By Alistair McIntosh, HQN CEO

Is it time to ban the phrase business-like from housing? Reading the papers today it’s clear that too many businesses are all about profit regardless of the consequences. Let the Devil take the hindmost is their motto. That’s not, or shouldn’t be, our mantra.

The front page of today’s Daily Telegraph business section features a picture of a smiling model showing off a Russian-made assault pistol at an arms fair. You couldn’t make it up. The Saudi’s built a new runway to host the World Defence Show so prospective buyers could see just how effective Russian aircraft, drones and trucks are. Why? You can see the damage they do day in and day out on the TV. The Telegraph reports that BAE Systems is due to attend. Yes, that’s the same BAE Systems whose pension fund invests in our housing associations. We need to start asking a few tough questions about where our money comes from. Gallivanting with the Russians as they slaughter the innocents is simply not on. Let’s hope BAE Systems do the right thing and stay home.

But it’s no surprise arms fairs are lucrative. Many in the West want to re-arm in case the threat from the Russians (or others) spreads closer to home. That’s why there’s pressure to look at defence companies favourably under environment, social and governance (ESG) ratings.

Now, I take the point, we do need to protect ourselves. Yet, for me, a column in the Telegraph’s business section by Roger Bootle goes too far. He says, “we don’t need tax rises to fund the Army – let’s make cuts elsewhere”. Roger is the chairman of Capital Economics – that’s the firm social housing campaigners go to when they want to put the case for building new social rent housing. Do Capital Economics now think we should turn ploughshares into swords? I’m very interested to find out.
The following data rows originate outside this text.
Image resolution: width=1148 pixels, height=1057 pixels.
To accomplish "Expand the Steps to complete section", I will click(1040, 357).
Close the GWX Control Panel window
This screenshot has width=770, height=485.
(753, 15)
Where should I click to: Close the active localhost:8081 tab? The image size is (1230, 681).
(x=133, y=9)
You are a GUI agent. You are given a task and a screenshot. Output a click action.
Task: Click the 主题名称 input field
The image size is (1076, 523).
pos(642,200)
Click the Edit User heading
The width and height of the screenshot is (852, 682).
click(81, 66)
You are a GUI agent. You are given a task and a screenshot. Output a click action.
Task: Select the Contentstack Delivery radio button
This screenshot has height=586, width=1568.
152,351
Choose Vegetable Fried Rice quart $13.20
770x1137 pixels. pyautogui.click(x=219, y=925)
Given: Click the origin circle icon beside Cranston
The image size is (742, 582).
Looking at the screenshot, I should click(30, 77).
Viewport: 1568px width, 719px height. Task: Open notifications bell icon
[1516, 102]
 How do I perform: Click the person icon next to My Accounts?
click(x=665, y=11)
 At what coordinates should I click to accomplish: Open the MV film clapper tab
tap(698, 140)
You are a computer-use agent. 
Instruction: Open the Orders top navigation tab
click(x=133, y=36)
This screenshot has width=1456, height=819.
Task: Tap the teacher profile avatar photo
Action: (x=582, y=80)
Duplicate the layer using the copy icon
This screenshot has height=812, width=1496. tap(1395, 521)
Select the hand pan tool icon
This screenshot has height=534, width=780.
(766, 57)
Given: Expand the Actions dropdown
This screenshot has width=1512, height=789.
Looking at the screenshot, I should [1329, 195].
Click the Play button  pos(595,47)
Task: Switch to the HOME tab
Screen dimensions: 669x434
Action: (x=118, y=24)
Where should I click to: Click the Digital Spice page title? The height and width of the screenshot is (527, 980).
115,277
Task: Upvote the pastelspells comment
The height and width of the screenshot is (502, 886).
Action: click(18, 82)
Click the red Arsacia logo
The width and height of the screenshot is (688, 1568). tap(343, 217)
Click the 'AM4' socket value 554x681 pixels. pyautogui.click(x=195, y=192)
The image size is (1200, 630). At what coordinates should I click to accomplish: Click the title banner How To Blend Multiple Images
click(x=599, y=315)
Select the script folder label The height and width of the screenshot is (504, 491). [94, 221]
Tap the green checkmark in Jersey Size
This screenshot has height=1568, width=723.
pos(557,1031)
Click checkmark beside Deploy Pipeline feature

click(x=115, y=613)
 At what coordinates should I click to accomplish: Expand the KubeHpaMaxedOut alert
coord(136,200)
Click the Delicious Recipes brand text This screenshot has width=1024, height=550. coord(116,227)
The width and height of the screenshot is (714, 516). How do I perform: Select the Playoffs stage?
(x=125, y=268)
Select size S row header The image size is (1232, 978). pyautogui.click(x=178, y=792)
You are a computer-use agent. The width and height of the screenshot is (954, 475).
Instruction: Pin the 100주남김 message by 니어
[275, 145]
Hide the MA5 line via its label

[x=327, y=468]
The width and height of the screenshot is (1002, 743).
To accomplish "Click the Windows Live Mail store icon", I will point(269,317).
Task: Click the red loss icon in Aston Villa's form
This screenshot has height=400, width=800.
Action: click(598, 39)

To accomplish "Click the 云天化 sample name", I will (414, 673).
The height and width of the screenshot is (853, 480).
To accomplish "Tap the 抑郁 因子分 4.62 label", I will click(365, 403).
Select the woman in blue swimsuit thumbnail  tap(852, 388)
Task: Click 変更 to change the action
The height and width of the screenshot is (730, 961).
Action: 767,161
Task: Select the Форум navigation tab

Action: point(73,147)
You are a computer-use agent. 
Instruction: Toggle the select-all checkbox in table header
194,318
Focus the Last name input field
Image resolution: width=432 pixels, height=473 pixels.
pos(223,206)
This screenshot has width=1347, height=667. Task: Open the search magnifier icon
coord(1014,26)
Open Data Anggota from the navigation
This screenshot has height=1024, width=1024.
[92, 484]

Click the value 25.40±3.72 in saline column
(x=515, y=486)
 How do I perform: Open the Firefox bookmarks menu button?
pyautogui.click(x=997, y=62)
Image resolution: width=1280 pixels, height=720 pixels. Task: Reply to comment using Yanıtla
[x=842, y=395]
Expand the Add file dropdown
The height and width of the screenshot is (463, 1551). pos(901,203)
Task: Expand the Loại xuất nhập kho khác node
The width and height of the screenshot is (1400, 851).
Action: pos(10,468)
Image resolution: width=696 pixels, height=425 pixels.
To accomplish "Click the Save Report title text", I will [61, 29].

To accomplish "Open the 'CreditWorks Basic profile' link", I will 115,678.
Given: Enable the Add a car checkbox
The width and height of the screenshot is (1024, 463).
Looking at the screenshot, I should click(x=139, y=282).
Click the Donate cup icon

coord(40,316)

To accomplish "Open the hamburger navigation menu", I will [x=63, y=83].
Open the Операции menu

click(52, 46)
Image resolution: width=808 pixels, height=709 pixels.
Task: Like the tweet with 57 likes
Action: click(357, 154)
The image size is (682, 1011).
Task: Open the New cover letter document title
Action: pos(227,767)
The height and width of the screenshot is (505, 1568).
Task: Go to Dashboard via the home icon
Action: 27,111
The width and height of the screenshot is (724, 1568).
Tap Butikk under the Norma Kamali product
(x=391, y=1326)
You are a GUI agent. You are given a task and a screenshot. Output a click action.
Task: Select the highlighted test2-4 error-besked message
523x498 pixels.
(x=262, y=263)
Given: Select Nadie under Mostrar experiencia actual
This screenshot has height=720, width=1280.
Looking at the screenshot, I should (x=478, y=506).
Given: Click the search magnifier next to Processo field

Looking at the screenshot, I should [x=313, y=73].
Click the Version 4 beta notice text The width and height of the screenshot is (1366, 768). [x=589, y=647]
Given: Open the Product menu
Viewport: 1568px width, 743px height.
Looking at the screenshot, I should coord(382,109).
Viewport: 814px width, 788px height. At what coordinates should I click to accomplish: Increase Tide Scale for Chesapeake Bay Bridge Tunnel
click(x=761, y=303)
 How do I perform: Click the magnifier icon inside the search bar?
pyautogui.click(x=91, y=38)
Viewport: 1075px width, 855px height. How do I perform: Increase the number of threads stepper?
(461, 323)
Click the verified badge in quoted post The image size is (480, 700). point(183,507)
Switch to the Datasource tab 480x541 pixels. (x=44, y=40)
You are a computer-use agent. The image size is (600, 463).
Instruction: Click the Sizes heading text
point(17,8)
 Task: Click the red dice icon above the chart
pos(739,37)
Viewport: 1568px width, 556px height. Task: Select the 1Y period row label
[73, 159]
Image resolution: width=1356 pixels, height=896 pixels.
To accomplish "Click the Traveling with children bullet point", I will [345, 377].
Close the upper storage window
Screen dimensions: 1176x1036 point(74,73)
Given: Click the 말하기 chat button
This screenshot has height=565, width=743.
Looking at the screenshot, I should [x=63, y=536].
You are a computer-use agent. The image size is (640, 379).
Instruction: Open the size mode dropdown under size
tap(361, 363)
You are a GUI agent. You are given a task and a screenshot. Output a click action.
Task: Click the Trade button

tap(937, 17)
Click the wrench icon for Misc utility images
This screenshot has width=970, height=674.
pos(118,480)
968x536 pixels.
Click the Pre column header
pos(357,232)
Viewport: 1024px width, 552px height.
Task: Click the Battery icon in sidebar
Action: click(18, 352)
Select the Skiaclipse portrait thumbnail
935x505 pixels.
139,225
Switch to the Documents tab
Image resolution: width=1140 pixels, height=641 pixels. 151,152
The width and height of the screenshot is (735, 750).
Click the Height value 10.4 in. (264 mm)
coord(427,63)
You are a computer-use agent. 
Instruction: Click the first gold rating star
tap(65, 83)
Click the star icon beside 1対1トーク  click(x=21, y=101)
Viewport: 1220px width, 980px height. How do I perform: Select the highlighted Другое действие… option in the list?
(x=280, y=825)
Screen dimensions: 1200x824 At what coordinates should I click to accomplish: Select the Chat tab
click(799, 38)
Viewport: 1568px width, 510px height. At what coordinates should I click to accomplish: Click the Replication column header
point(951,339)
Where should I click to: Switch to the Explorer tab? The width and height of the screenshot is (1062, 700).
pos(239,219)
While sane people are worried about nuclear war a Canadian business sees the silver lining in even this toxic cloud. The Telegraph headline trumpets the views of BCA Research – “Don’t let a one-in-10 chance of nuclear war stop you buying shares.” Unbelievably, BCA go on to say that – “the risk of Armageddon has risen dramatically. Stay bullish on stocks over a 12-month horizon.” Perhaps the word Armageddon has a different meaning in Canada!

Until now many of us worried that it was much more likely we would destroy the planet via climate change than bombs. Hence all the plans for decarbonisation on which we’re diligently working. Thatcher, Blair and Cameron all got the climate change threat but opted out when life got difficult. Will Boris drop it like a hot brick too? Businessman Richard Tice and his henchman Nigel Farage certainly hope so and are campaigning for a referendum on ditching net zero. So, watch this space.

I fear we may have missed the boat on climate change through dithering. We really should have put one of Churchill’s “Action This Day” red stickers on the net zero project files. Feel free to prove me wrong, by the way.

While I found the Telegraph’s business section distasteful you should never miss the letters page.

Lt Gen Sir Richard Vickers writes in from Cerne Abbas in Dorset to inform us that he was forbidden from deploying his tanks to defend Czechoslovakia in 1968. “I was told that no such action should be taken as it would be seen as provocative. So, we sat tight and watched as that country was invaded. I felt ashamed.”

There’s always a case for delaying action or doing nothing. But it can be the wrong choice. Could we have done more for Ukraine? Could we have done more for the planet? Meanwhile, life goes on as per normal at a war trade fair. Canapes paid for by carnage.